→ ASSIGNMENT
Every line from the one containing "Click the Undo arrow icon" to the end of the records below must be copied exactly, and no pictures may be included.

┄┄┄┄┄┄

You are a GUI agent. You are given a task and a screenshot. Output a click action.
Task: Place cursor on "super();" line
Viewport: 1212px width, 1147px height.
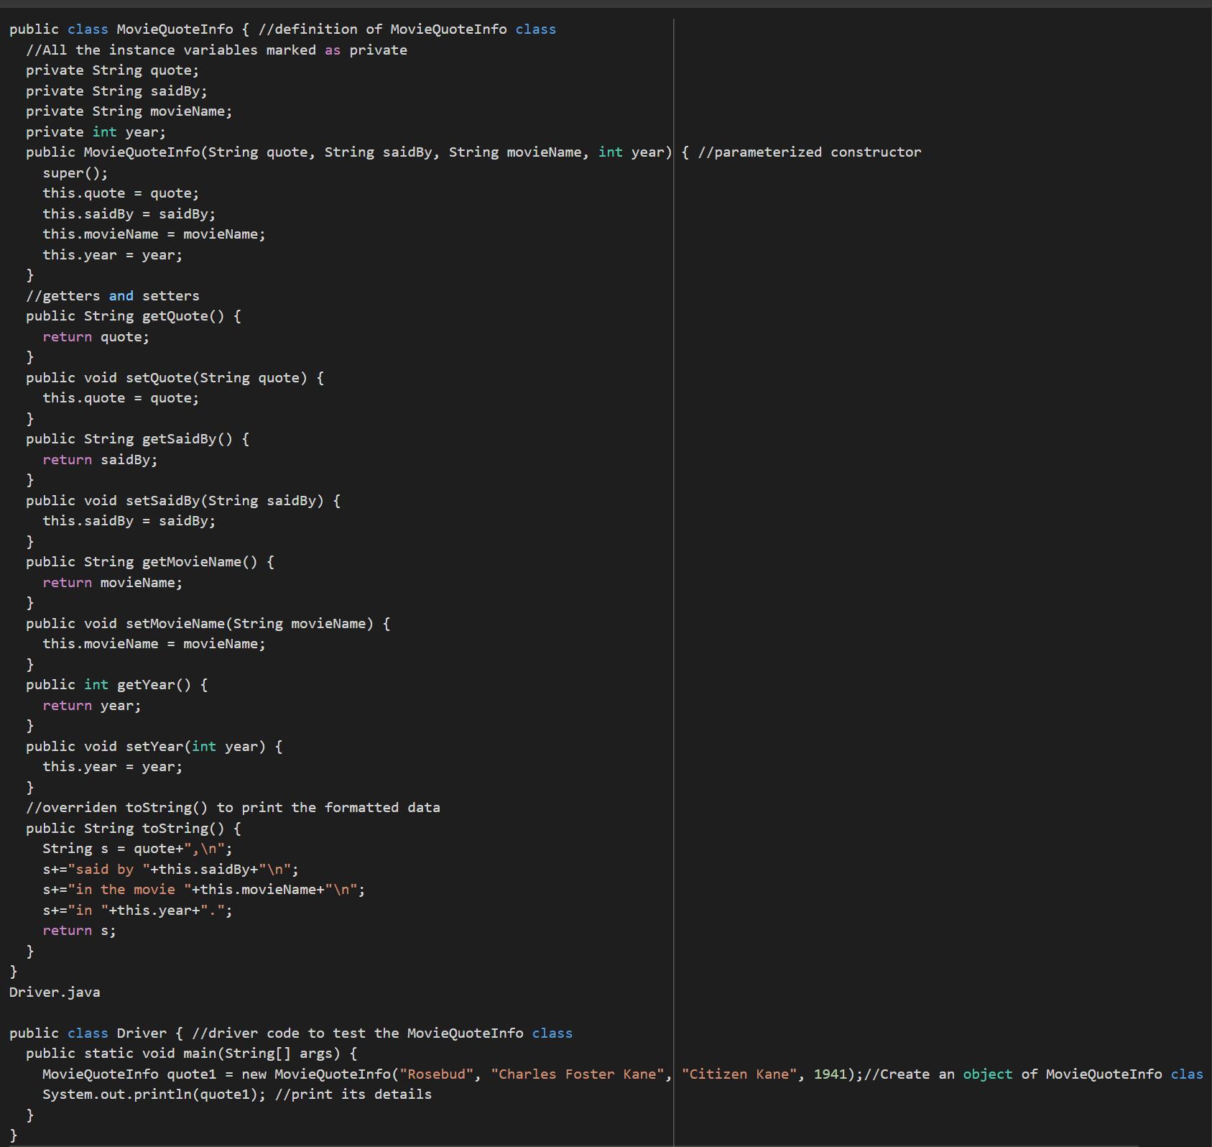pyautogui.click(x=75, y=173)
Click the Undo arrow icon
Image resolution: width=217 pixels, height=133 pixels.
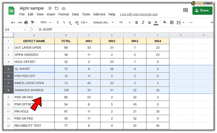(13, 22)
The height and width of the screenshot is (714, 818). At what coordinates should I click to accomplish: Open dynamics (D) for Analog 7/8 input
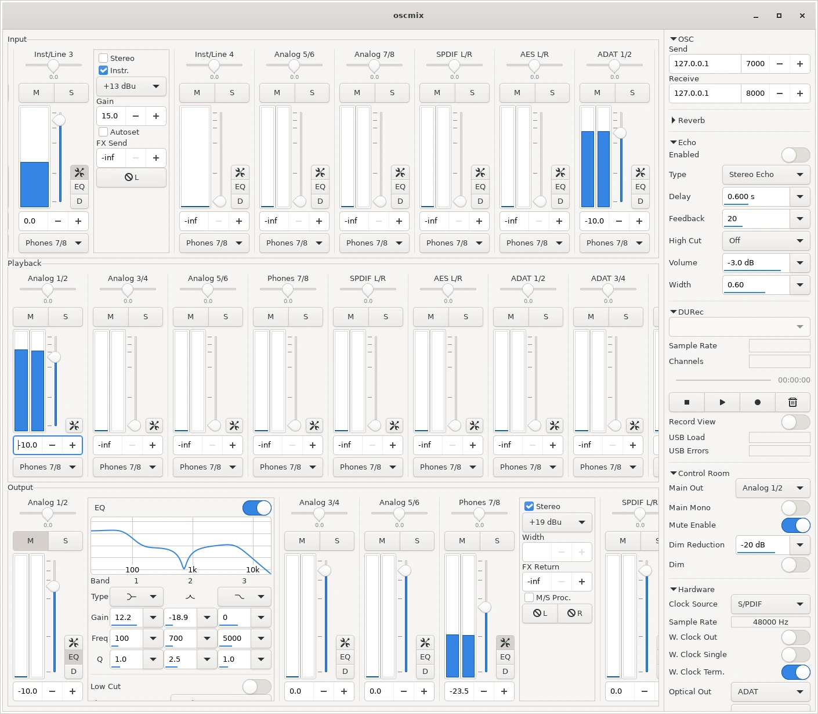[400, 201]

┄┄┄┄┄┄

→ OUTPUT
Click the Undo arrow icon
Image resolution: width=217 pixels, height=133 pixels.
(13, 22)
The height and width of the screenshot is (714, 818). At what coordinates should I click to accomplish: Open dynamics (D) for Analog 7/8 input
[400, 201]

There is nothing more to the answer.